## WHAT IS NEEDED:
Search the listing below for the word "axis" and copy each line where it appears.
-- EXERCISE MATERIAL follows --
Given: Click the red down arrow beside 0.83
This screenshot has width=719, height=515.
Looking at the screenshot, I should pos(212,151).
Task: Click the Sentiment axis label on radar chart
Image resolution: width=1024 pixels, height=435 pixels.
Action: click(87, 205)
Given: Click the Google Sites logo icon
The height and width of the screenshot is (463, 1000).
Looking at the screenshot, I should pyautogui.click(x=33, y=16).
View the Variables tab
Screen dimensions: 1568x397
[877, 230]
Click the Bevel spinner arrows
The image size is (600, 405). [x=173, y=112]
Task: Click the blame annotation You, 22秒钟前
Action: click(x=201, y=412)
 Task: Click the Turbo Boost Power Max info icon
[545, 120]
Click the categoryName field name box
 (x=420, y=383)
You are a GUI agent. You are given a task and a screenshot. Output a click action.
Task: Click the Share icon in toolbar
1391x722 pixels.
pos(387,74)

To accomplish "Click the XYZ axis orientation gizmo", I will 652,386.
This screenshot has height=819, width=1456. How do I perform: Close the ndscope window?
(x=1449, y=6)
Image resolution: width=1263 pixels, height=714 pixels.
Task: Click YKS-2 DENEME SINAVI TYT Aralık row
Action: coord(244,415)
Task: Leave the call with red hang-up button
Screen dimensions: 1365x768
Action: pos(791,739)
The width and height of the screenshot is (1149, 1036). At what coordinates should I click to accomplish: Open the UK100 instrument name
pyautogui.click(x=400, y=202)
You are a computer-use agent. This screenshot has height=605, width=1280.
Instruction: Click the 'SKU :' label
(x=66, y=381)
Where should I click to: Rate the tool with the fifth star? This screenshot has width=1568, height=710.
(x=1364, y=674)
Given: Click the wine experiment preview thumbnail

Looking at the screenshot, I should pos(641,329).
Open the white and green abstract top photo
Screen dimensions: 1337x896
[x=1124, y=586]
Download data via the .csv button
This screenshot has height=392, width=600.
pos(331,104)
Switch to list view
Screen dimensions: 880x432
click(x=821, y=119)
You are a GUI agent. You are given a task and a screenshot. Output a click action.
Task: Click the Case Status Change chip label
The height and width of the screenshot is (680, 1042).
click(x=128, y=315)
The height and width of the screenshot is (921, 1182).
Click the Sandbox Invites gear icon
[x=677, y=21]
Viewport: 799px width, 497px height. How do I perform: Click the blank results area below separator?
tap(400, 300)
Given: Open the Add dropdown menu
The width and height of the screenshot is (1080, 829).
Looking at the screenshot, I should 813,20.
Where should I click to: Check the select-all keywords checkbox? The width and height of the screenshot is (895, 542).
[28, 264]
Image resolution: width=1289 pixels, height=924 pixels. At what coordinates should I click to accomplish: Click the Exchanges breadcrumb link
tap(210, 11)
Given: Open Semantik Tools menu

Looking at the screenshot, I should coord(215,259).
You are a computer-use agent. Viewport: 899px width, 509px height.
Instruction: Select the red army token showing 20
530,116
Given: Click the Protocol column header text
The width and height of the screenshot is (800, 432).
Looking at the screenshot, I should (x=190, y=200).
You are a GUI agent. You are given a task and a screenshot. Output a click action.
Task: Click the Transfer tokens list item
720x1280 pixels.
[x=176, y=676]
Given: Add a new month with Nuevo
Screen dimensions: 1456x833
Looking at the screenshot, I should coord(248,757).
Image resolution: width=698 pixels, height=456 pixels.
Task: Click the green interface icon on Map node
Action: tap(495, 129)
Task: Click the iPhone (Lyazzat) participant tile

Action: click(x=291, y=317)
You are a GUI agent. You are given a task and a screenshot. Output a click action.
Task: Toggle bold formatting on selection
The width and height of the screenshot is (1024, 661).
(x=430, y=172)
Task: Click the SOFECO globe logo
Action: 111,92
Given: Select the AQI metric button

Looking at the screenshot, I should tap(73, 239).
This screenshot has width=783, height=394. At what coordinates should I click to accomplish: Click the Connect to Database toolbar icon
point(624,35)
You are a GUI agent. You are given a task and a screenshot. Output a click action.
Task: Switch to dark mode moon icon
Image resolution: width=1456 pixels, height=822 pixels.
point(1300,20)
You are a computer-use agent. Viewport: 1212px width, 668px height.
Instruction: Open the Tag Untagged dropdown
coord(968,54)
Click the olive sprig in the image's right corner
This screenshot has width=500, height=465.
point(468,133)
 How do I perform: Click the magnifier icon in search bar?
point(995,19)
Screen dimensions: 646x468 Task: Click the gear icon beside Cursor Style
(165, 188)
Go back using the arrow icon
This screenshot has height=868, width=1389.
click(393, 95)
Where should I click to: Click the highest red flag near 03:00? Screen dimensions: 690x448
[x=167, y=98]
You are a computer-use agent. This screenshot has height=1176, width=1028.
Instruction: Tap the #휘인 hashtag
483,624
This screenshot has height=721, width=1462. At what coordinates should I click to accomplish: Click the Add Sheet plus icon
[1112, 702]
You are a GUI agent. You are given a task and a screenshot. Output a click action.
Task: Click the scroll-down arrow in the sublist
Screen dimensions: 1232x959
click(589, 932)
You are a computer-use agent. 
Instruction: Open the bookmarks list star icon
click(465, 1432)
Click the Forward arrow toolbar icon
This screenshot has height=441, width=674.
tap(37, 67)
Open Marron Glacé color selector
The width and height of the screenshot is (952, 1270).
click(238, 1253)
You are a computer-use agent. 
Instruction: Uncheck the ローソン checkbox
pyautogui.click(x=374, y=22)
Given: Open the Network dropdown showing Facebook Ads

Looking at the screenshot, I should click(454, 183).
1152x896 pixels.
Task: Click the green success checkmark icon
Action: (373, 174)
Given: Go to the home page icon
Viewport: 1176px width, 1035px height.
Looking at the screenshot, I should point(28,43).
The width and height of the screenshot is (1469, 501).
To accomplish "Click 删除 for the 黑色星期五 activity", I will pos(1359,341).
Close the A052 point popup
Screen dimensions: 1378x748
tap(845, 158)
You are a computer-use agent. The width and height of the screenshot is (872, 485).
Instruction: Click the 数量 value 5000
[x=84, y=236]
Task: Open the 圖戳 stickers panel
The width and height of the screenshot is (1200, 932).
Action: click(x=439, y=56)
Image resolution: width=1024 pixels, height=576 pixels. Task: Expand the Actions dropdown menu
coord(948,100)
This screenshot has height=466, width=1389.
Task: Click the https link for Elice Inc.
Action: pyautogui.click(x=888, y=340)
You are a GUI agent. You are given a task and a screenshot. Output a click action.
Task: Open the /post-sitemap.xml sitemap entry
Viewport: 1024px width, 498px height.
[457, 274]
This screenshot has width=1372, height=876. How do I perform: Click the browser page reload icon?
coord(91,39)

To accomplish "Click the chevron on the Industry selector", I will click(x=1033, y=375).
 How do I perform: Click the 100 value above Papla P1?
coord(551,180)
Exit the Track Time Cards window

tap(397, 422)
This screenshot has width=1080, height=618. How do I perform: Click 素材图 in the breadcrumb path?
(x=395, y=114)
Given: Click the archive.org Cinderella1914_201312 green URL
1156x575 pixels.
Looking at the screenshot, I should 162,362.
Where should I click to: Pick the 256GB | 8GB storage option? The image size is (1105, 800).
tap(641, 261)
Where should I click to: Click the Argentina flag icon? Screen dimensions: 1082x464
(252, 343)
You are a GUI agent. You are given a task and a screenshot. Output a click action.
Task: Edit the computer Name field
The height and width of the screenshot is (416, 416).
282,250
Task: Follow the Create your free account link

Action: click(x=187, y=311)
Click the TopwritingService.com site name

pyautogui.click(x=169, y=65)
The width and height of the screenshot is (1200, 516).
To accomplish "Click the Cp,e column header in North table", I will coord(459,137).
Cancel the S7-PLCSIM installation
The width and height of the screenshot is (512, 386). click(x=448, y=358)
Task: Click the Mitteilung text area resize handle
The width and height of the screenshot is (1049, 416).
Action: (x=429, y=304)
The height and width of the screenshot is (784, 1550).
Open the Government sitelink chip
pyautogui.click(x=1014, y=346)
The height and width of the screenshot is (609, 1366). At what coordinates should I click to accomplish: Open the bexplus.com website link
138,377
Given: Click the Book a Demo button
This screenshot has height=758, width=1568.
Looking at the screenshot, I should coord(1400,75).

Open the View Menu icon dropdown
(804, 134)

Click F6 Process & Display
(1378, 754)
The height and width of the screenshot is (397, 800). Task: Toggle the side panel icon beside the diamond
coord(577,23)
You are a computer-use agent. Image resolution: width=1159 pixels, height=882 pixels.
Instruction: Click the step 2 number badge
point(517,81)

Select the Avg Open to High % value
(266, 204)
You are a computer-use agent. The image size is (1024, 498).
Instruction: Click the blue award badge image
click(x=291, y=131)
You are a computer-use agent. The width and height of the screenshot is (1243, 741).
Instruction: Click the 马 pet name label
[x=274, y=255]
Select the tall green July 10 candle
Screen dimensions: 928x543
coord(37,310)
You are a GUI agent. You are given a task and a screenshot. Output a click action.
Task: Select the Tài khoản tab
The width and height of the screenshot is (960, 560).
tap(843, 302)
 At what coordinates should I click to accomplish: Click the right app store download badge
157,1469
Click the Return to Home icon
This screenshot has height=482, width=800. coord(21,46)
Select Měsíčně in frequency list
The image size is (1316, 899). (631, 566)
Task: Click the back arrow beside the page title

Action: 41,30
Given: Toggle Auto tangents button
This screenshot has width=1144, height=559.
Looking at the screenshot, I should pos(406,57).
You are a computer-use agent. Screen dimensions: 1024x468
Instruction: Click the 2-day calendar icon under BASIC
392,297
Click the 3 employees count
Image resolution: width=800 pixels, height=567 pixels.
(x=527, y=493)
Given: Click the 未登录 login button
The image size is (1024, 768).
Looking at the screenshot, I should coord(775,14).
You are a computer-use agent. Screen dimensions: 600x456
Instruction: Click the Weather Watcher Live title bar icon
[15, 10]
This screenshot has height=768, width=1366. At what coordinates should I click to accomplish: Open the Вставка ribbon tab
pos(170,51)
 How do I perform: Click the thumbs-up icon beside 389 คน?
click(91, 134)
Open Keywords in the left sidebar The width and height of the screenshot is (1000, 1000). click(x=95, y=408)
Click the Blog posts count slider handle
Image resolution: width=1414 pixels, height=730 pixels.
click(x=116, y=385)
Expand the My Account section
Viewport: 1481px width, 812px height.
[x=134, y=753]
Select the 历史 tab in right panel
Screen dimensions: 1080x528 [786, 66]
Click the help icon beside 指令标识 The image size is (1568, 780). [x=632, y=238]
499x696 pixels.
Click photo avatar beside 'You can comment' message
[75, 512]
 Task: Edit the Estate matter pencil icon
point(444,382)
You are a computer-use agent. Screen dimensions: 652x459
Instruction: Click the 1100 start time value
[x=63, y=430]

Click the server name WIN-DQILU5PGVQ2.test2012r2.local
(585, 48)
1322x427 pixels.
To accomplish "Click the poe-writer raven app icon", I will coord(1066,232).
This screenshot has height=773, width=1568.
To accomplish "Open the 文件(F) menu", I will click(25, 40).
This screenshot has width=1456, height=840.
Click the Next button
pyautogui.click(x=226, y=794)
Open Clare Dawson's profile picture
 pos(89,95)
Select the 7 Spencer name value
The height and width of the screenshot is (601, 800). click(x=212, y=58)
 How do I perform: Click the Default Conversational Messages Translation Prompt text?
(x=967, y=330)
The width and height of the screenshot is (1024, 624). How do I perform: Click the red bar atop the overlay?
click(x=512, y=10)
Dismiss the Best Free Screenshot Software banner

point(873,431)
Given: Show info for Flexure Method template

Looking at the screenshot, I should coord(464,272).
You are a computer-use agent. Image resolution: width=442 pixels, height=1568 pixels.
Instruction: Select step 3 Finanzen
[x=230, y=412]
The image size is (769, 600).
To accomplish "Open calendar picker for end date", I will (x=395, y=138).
-- EXERCISE MATERIAL concluded --
## SOLUTION TO THIS EXERCISE:
Task: Click the Sentiment axis label on radar chart
To accomplish "Click the XYZ axis orientation gizmo", I will 652,386.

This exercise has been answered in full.